SOURCE RECORDS:
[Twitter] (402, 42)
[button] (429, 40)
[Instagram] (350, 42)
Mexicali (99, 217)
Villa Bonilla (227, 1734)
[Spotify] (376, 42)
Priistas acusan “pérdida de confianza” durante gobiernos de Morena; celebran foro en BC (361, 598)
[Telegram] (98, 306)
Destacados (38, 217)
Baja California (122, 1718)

EXERCISE REQUIREMENTS: Everything from the line containing "[Instagram] (350, 42)" through the last line of the records must be given again exactly; leave out all other lines.

RESULT OF THE EXERCISE:
[Instagram] (350, 42)
Mexicali (99, 217)
Villa Bonilla (227, 1734)
[Spotify] (376, 42)
Priistas acusan “pérdida de confianza” durante gobiernos de Morena; celebran foro en BC (361, 598)
[Telegram] (98, 306)
Destacados (38, 217)
Baja California (122, 1718)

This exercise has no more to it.